I’ve always said that outdoor concerts never cease to remind me of why I love music and can’t stand people.
Last night’s superlative evening with the Sam Roberts Band at Canalside was no exception.
From the moment the Montreal collective assumed control of the grounds, my immediate surroundings became a living embodiment of Stealers Wheel’s 1972 bubble gum hit, “Stuck in the Middle with You,” only instead of “clowns to the left of me and jokers to the right,” I was beset on all sides by walking clichés of the insufferable teenage variety.
They were smoking, stumbling, and making it their solemn duty to ensure that older generations continue to make disapproving blanket statements about the under-30 demographic as a whole.
Because I myself fall under the twenty-something umbrella, I find it disheartening that so many of my peers consider such shameless behavior appealing and often get tired of having to answer for the actions of those whom I want nothing to do with. There’s more to life than taking drunken selfies while the rest of us are trying to appreciate the spaced-out musical mastery of Roberts and Co., so, if you appear as if you wouldn’t know Sam Roberts from Sam Shepard, do us all a favor and take the vacuity elsewhere.
Then again, I observed a host of seasoned adults engaging in similar antics, which just goes to show that technological imprisonment combined with the need for attention can affect anyone at any time.
But that’s the situation in which we find ourselves. Too many people would rather use the concert experience as a platform for social media promotion than actually celebrate the sacred connection between artist and audience the way it was meant to be.
“Where Have All the Good People Gone?” asked Roberts during one of the set’s highest moments.
Well, Sam, there were plenty of good people there for the right reasons. One just had to filter through the nonsense to find them.

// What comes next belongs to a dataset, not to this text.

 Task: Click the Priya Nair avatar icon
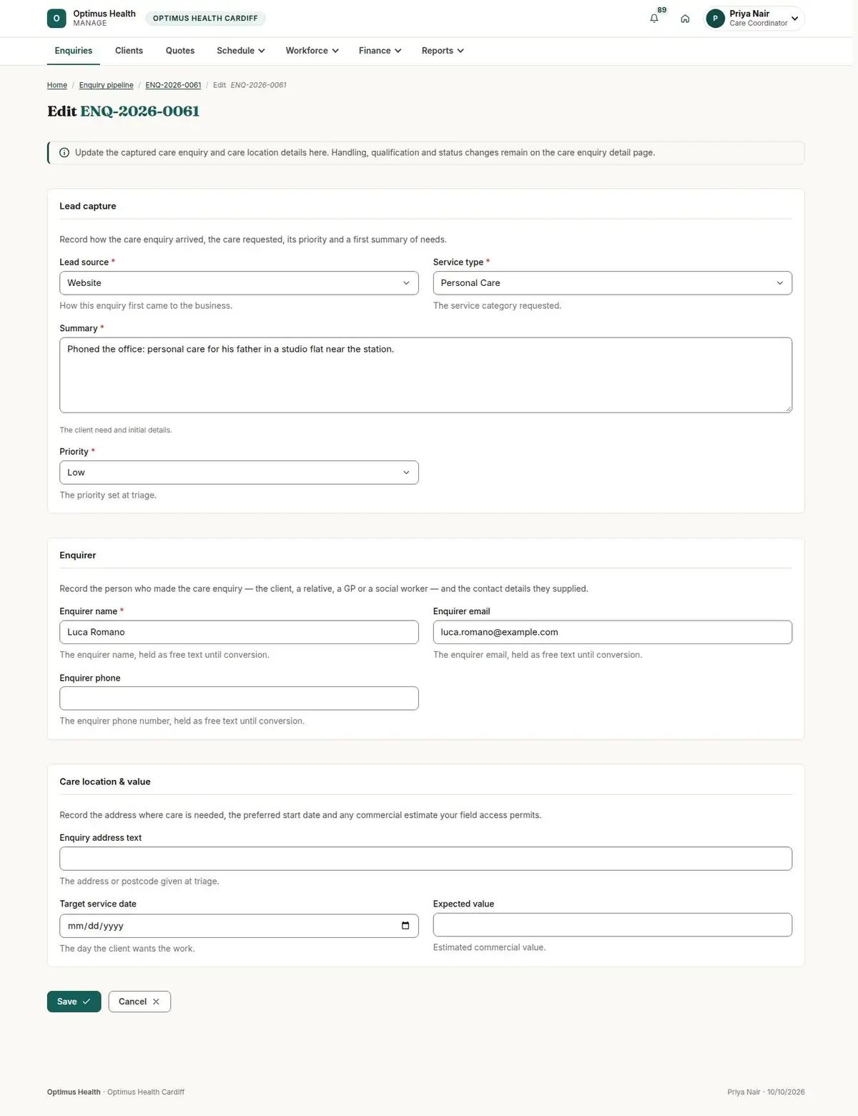(x=715, y=19)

Earlier in the day, an estimated 3,000 soccer-stricken souls gathered at Canalside to watch the United States take on Germany in the World Cup, but the sting of that 1-0 loss was neutralized once Roberts kicked into “Human Heat,” a jubilant scorcher from 2014’s “Lo-Fantasy” that quickly silenced any doubts about the new material being able to thrive in a live setting.
From there, we were rewarded with “Shapeshifters,” “Fixed to Ruin,” and “Let it In,” each of which served to deepen the already torrid love affair Buffalo has with Canadian music of all shapes and sizes.
Roberts has been performing in Western New York for so long that it feels like a homecoming every time he touches down, so, when he dedicated a song to late Mohawk Place owner Pete Perrone, it wasn’t some empty gesture. It was a pointed acknowledgment of a man who played an integral role in not only breaking Roberts locally, but so many other bands that swept through the area, as well. Perrone’s contributions to the community, musical and otherwise, were so vast that even sublime opener Johnny Nobody paid their respects, so it’s safe to say that his legacy can never be overstated.
The band’s tribute to its Buffalo fanbase as a whole took the form of a tasty little trio known as “Hard Road,” “We’re All in This Together,” and “Bridge to Nowhere,” which had to make anyone within auditory range wonder why these guys aren’t a fixture on every festival mainstage from here to Coachella.
They play with passion, precision, and a collective intuition for what any rhythmic situation calls for, and Roberts’s ability to frenetically lead the way while never losing his high-as-a-kite stare makes for a killer experience.